_Text for analysis_
▬▬▬▬▬▬

6. RAG with LangChain

Complete RAG Chain:
from langchain_community.vectorstores import Chroma
from langchain_openai import OpenAIEmbeddings
from langchain_core.runnables import RunnablePassthrough

# Setup vector store
embeddings = OpenAIEmbeddings()
vectorstore = Chroma.from_texts(
    texts=["LangChain is a framework for building LLM applications..."],
    embedding=embeddings
)

retriever = vectorstore.as_retriever()

# RAG chain
def format_docs(docs):
    return "\n\n".join(doc.page_content for doc in docs)

rag_prompt = ChatPromptTemplate.from_template("""
Answer the question based on the context:

Context: {context}

Question: {question}
""")

rag_chain = (
    {
        "context": retriever | format_docs,
        "question": RunnablePassthrough()
    }
    | rag_prompt
    | llm
    | StrOutputParser()
)

answer = rag_chain.invoke("What is LangChain?")
RAG with Sources:
from langchain_core.runnables import RunnableLambda

def format_docs_with_sources(docs):
    formatted = []
    for i, doc in enumerate(docs):
        formatted.append(f"[Source {i+1}]: {doc.page_content}")

▬▬▬▬▬▬

Answer these questions about the LangChain RAG code above:
1. Which vector store class creates the store from texts?
2. What separator does `format_docs` use to join the documents' page content?
3. What string is passed to `rag_chain.invoke`?

_Provided material_

▬▬▬▬▬▬

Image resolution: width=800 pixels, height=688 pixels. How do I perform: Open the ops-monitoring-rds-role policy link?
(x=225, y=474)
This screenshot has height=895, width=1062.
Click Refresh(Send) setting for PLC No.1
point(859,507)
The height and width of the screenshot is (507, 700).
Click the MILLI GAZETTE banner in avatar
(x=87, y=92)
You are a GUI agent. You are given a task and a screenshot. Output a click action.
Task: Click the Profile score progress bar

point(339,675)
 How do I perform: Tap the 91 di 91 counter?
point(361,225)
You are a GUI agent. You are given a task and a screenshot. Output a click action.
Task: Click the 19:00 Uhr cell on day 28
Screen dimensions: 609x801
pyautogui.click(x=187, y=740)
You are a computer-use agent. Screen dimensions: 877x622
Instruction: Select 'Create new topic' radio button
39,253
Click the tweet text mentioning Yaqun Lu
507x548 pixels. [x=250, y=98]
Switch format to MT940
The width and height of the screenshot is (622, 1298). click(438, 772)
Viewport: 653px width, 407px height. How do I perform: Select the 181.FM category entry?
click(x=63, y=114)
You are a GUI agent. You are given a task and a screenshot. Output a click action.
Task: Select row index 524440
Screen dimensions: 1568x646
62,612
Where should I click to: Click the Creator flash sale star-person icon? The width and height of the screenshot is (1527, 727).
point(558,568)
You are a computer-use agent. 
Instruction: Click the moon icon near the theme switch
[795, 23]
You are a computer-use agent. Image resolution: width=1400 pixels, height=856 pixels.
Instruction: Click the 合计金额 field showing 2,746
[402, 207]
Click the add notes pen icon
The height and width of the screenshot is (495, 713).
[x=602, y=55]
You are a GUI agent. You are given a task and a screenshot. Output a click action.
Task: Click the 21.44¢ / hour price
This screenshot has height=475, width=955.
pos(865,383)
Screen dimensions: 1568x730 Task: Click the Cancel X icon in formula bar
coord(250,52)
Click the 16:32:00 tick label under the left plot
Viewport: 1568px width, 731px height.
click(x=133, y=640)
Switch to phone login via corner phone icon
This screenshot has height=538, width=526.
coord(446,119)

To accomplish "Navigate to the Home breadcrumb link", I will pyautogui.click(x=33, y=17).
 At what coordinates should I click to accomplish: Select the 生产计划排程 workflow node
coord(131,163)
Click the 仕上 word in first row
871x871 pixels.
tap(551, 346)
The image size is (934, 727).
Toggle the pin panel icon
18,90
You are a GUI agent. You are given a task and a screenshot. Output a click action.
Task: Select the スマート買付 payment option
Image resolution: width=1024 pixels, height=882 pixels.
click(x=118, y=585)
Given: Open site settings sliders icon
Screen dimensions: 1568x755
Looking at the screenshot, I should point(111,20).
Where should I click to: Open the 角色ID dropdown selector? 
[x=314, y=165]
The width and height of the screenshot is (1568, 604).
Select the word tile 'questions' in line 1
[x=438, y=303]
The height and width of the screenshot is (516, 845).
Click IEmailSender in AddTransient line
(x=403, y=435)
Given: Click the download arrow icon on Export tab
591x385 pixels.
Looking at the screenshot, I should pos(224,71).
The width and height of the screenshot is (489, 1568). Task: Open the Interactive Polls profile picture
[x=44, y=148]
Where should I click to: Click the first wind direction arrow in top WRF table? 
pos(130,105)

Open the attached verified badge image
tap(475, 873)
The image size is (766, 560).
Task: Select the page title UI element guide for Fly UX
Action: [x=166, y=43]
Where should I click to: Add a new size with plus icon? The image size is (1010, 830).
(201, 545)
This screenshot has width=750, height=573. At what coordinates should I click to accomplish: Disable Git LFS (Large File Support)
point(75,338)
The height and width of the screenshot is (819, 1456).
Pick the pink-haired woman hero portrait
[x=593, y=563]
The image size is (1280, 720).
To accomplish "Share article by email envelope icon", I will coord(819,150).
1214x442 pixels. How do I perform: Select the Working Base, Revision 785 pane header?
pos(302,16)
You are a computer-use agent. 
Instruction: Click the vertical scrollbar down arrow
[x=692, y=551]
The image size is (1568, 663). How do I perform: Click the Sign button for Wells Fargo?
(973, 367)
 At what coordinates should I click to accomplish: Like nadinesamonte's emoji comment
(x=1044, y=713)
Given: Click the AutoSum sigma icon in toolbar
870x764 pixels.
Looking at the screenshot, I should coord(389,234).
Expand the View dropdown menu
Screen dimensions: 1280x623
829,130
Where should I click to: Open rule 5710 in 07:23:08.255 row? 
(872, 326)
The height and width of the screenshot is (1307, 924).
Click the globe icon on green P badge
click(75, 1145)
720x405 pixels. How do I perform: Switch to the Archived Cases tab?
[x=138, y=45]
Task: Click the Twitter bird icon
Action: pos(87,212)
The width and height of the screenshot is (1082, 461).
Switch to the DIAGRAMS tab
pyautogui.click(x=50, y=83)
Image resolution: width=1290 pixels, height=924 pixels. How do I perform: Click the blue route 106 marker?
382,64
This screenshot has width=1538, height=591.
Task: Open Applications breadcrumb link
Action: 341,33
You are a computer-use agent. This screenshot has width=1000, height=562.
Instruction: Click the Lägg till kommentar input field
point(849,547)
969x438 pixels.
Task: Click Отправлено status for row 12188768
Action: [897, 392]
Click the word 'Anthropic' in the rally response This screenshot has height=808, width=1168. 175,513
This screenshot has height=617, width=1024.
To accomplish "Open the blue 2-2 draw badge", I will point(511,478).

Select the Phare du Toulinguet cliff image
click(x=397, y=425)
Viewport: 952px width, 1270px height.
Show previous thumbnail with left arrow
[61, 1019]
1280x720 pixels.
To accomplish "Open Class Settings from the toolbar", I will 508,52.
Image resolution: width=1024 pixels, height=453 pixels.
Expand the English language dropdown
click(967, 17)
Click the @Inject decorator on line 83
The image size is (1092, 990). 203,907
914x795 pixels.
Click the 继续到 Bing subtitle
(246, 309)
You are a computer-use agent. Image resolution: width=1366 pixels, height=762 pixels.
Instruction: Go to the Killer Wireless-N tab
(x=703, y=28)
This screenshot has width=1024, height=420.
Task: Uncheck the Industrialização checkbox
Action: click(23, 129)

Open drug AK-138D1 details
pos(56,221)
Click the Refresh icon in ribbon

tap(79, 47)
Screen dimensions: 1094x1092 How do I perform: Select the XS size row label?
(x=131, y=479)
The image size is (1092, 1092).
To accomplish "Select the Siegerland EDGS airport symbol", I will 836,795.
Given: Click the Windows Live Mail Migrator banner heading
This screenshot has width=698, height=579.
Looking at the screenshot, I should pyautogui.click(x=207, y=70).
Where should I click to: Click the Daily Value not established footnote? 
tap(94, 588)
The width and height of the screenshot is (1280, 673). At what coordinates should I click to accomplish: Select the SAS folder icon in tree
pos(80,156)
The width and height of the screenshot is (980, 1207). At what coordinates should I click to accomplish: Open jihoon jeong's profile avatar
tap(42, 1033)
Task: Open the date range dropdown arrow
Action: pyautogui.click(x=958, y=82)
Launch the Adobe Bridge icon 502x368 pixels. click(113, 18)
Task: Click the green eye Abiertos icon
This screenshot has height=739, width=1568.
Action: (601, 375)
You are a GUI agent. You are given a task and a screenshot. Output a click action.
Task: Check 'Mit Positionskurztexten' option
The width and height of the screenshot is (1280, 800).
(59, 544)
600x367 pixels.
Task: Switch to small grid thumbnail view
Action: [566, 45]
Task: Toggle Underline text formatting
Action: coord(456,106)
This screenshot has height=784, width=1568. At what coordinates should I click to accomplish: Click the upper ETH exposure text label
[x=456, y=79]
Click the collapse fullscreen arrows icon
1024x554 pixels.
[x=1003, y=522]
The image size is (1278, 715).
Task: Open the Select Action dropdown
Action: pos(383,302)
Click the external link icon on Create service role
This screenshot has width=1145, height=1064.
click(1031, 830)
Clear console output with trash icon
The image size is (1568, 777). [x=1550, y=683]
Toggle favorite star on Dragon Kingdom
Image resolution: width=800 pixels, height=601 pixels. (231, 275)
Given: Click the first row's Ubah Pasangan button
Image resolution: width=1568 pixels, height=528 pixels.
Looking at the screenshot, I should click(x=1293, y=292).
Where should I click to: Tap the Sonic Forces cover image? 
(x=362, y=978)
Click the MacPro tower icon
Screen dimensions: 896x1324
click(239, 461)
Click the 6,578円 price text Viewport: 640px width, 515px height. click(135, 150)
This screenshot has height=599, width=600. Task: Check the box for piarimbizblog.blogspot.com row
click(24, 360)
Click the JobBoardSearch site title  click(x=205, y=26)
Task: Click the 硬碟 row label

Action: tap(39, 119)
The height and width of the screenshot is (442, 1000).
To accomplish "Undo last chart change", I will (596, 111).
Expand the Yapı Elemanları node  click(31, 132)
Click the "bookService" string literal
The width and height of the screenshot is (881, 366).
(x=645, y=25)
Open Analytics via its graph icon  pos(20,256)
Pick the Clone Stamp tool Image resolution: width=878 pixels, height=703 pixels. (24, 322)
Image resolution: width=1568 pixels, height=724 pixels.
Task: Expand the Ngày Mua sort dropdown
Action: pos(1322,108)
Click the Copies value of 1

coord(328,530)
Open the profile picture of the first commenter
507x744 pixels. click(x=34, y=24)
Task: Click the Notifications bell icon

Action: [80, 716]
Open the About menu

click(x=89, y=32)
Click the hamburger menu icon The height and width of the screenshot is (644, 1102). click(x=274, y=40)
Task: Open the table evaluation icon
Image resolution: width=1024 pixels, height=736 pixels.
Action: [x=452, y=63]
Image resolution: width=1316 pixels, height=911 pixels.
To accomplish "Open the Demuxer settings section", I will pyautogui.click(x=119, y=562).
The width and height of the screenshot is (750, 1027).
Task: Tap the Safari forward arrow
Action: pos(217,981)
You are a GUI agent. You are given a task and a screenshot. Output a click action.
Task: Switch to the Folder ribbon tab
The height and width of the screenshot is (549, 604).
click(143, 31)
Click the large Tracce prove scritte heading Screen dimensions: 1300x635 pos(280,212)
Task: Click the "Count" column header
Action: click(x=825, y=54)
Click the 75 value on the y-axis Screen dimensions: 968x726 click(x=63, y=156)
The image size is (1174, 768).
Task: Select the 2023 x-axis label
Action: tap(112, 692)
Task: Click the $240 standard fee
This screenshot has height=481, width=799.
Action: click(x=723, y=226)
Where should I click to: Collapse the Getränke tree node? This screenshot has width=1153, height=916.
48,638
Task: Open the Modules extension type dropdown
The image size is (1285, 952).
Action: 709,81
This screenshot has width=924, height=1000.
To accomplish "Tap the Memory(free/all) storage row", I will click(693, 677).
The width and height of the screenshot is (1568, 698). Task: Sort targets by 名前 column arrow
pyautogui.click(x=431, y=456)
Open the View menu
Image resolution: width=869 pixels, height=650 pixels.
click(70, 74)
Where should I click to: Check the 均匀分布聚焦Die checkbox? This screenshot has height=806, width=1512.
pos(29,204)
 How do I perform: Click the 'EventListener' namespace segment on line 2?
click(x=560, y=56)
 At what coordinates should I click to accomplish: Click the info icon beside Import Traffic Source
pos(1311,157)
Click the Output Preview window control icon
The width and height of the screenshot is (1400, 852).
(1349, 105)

▬▬▬▬▬▬

_Output of the task_
1. `Chroma`, imported from `langchain_community.vectorstores`.
2. Two newline characters (`"\n\n"`).
3. "What is LangChain?"